Records for locating described items:
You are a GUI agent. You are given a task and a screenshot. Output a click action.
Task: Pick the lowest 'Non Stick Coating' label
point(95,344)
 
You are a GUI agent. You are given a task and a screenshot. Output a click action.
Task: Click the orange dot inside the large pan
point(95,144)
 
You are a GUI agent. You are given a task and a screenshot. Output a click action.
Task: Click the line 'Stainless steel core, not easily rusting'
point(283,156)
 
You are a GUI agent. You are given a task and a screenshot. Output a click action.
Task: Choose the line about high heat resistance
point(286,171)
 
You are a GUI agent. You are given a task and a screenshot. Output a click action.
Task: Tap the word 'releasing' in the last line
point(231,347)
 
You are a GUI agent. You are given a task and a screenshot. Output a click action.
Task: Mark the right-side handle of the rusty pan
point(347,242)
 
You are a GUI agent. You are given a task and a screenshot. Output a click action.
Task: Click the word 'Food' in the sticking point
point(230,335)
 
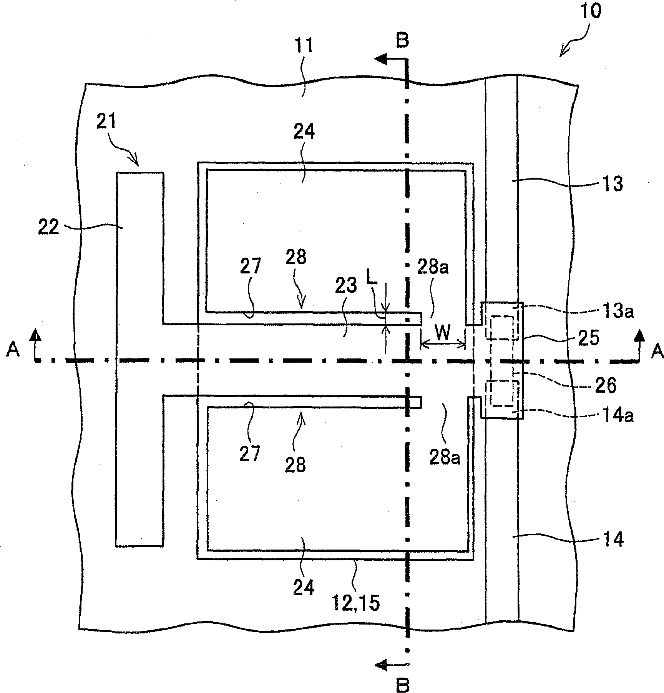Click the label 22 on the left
[49, 228]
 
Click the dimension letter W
[442, 333]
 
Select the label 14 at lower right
[613, 540]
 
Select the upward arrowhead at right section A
[640, 335]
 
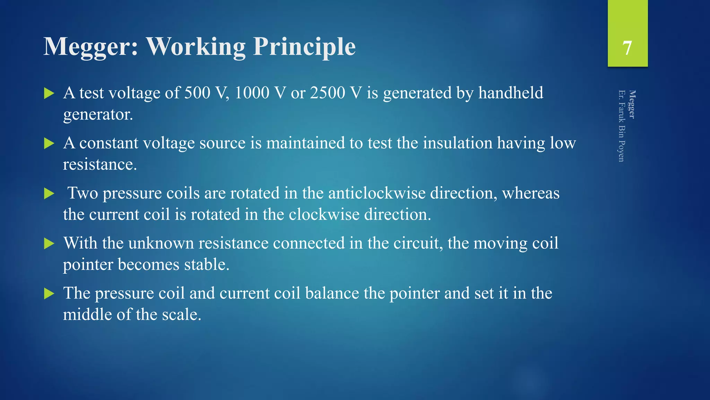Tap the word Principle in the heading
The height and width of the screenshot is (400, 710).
pyautogui.click(x=304, y=47)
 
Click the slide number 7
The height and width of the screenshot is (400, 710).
pyautogui.click(x=627, y=48)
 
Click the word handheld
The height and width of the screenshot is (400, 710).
pyautogui.click(x=511, y=93)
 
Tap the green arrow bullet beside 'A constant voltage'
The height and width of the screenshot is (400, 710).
pyautogui.click(x=49, y=143)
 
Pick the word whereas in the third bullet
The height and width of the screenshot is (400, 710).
pyautogui.click(x=530, y=193)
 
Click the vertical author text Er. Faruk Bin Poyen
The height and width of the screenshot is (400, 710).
pyautogui.click(x=621, y=126)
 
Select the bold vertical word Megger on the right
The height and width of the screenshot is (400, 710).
pyautogui.click(x=632, y=104)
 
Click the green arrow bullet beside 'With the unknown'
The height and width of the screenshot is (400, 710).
pyautogui.click(x=49, y=243)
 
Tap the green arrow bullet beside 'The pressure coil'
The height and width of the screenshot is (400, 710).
pyautogui.click(x=49, y=294)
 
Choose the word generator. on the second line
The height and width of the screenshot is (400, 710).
pyautogui.click(x=98, y=115)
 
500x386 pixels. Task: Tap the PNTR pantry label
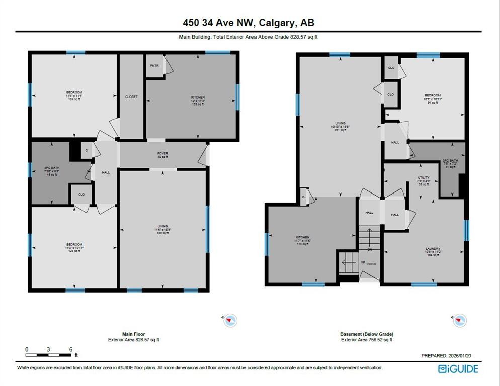point(154,66)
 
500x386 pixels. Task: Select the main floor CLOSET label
point(131,96)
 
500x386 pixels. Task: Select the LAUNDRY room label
point(433,249)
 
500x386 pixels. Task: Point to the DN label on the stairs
point(369,250)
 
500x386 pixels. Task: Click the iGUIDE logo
point(458,369)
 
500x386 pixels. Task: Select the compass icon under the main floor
point(230,320)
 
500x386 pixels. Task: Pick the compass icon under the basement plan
point(459,320)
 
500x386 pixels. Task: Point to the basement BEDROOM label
point(433,95)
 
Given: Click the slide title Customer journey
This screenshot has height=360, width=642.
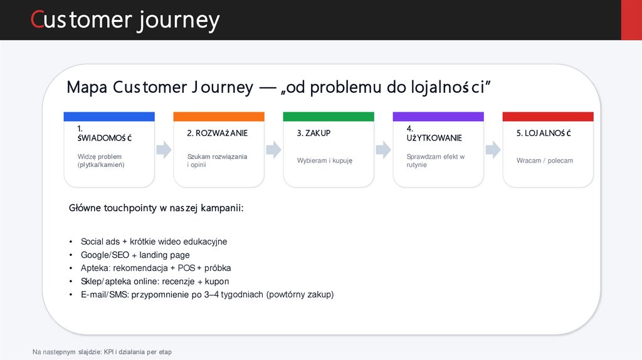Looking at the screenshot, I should click(125, 20).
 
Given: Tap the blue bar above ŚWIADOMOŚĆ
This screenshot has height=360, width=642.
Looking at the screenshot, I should click(109, 117).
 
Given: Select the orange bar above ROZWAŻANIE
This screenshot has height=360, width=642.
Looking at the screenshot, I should click(219, 117).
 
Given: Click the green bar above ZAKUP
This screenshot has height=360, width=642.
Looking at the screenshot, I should click(329, 117).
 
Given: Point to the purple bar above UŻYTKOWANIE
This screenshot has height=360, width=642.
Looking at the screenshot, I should click(438, 117).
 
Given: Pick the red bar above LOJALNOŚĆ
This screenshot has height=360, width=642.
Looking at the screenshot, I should click(548, 117).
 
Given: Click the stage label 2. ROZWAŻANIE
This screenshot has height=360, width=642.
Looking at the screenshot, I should click(217, 133).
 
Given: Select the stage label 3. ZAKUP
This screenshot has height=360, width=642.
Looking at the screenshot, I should click(313, 133).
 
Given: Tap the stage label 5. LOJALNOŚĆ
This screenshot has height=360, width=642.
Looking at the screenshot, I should click(544, 133).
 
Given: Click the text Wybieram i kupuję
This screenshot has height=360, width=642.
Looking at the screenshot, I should click(325, 161).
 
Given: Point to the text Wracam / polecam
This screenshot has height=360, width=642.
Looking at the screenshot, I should click(544, 161).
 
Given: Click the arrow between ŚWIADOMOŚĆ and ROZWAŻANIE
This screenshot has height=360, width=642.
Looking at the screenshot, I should click(164, 149).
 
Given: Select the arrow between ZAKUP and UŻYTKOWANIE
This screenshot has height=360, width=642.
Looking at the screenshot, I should click(383, 149).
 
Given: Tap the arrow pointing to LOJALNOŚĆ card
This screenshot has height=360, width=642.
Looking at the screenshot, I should click(493, 149).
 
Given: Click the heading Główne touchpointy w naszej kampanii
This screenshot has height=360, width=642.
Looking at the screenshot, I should click(155, 208).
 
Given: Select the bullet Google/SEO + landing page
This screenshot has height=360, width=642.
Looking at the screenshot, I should click(135, 255).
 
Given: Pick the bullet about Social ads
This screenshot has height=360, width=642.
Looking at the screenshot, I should click(154, 241).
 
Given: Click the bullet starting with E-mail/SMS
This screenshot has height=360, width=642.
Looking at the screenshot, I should click(207, 294).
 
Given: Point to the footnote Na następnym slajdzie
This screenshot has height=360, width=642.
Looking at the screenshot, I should click(102, 352).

- [Work to be completed]
Rewrite all the records above, replacing "GUI agent" with "interface agent" and changing nothing else. Omit the pictures from your answer.

- [Answer in full]
You are a interface agent. You are given a task and a screenshot. Output a click action.
Task: Pick the lowest 'Non Stick Coating' label
point(95,344)
 
You are a interface agent. You are given a task and a screenshot. Output a click action.
Task: Click the orange dot inside the large pan
point(95,144)
 
You are a interface agent. You are given a task and a screenshot. Output a click action.
Task: Click the line 'Stainless steel core, not easily rusting'
point(283,156)
 
You are a interface agent. You are given a task and a screenshot. Output a click action.
Task: Choose the line about high heat resistance
point(286,171)
 
You are a interface agent. You are given a task and a screenshot. Output a click action.
Task: Tap the word 'releasing' in the last line
point(231,347)
 
You are a interface agent. You are given a task and a screenshot. Output a click action.
Task: Mark the right-side handle of the rusty pan
point(347,242)
 
You are a interface agent. You are given a task and a screenshot. Output a click action.
Task: Click the word 'Food' in the sticking point
point(230,335)
 
Click the label 22 on the left
[49, 228]
 
Click the dimension letter W
[442, 333]
 
Select the label 14 at lower right
[613, 540]
 
Select the upward arrowhead at right section A
[640, 335]
 
Tap the word Principle in the heading
The height and width of the screenshot is (400, 710).
pyautogui.click(x=304, y=47)
 
Click the slide number 7
The height and width of the screenshot is (400, 710).
pyautogui.click(x=627, y=48)
 
Click the word handheld
The height and width of the screenshot is (400, 710).
pyautogui.click(x=511, y=93)
 
Tap the green arrow bullet beside 'A constant voltage'
The height and width of the screenshot is (400, 710).
pyautogui.click(x=49, y=143)
 
Pick the word whereas in the third bullet
The height and width of the screenshot is (400, 710).
pyautogui.click(x=530, y=193)
 
Click the vertical author text Er. Faruk Bin Poyen
The height and width of the screenshot is (400, 710).
pyautogui.click(x=621, y=126)
 
Select the bold vertical word Megger on the right
The height and width of the screenshot is (400, 710).
pyautogui.click(x=632, y=104)
 
Click the green arrow bullet beside 'With the unknown'
The height and width of the screenshot is (400, 710).
pyautogui.click(x=49, y=243)
 
Tap the green arrow bullet beside 'The pressure coil'
The height and width of the screenshot is (400, 710).
pyautogui.click(x=49, y=294)
 
Choose the word generator. on the second line
The height and width of the screenshot is (400, 710).
pyautogui.click(x=98, y=115)
 
500x386 pixels. Task: Tap the PNTR pantry label
point(154,66)
 
500x386 pixels. Task: Select the main floor CLOSET label
point(131,96)
 
500x386 pixels. Task: Select the LAUNDRY room label
point(433,249)
 
500x386 pixels. Task: Point to the DN label on the stairs
point(369,250)
 
500x386 pixels. Task: Click the iGUIDE logo
point(458,369)
 
500x386 pixels. Task: Select the compass icon under the main floor
point(230,320)
 
500x386 pixels. Task: Pick the compass icon under the basement plan
point(459,320)
 
500x386 pixels. Task: Point to the basement BEDROOM label
point(433,95)
 
Given: Click the slide title Customer journey
This screenshot has height=360, width=642.
Looking at the screenshot, I should click(125, 20).
 
Given: Tap the blue bar above ŚWIADOMOŚĆ
This screenshot has height=360, width=642.
Looking at the screenshot, I should click(109, 117).
 
Given: Select the orange bar above ROZWAŻANIE
This screenshot has height=360, width=642.
Looking at the screenshot, I should click(219, 117).
 
Given: Click the green bar above ZAKUP
This screenshot has height=360, width=642.
Looking at the screenshot, I should click(329, 117).
 
Given: Point to the purple bar above UŻYTKOWANIE
This screenshot has height=360, width=642.
Looking at the screenshot, I should click(438, 117).
 
Given: Pick the red bar above LOJALNOŚĆ
This screenshot has height=360, width=642.
Looking at the screenshot, I should click(548, 117).
 
Given: Click the stage label 2. ROZWAŻANIE
This screenshot has height=360, width=642.
Looking at the screenshot, I should click(217, 133).
 
Given: Select the stage label 3. ZAKUP
This screenshot has height=360, width=642.
Looking at the screenshot, I should click(313, 133).
 
Given: Tap the stage label 5. LOJALNOŚĆ
This screenshot has height=360, width=642.
Looking at the screenshot, I should click(544, 133).
 
Given: Click the text Wybieram i kupuję
This screenshot has height=360, width=642.
Looking at the screenshot, I should click(325, 161).
 
Given: Point to the text Wracam / polecam
This screenshot has height=360, width=642.
Looking at the screenshot, I should click(544, 161).
 
Given: Click the arrow between ŚWIADOMOŚĆ and ROZWAŻANIE
This screenshot has height=360, width=642.
Looking at the screenshot, I should click(164, 149).
 
Given: Select the arrow between ZAKUP and UŻYTKOWANIE
This screenshot has height=360, width=642.
Looking at the screenshot, I should click(383, 149).
 
Given: Tap the arrow pointing to LOJALNOŚĆ card
This screenshot has height=360, width=642.
Looking at the screenshot, I should click(493, 149).
 
Given: Click the heading Główne touchpointy w naszej kampanii
This screenshot has height=360, width=642.
Looking at the screenshot, I should click(155, 208).
 
Given: Select the bullet Google/SEO + landing page
This screenshot has height=360, width=642.
Looking at the screenshot, I should click(135, 255).
 
Given: Pick the bullet about Social ads
This screenshot has height=360, width=642.
Looking at the screenshot, I should click(154, 241).
 
Given: Click the bullet starting with E-mail/SMS
This screenshot has height=360, width=642.
Looking at the screenshot, I should click(207, 294).
 
Given: Point to the footnote Na następnym slajdzie
This screenshot has height=360, width=642.
Looking at the screenshot, I should click(102, 352).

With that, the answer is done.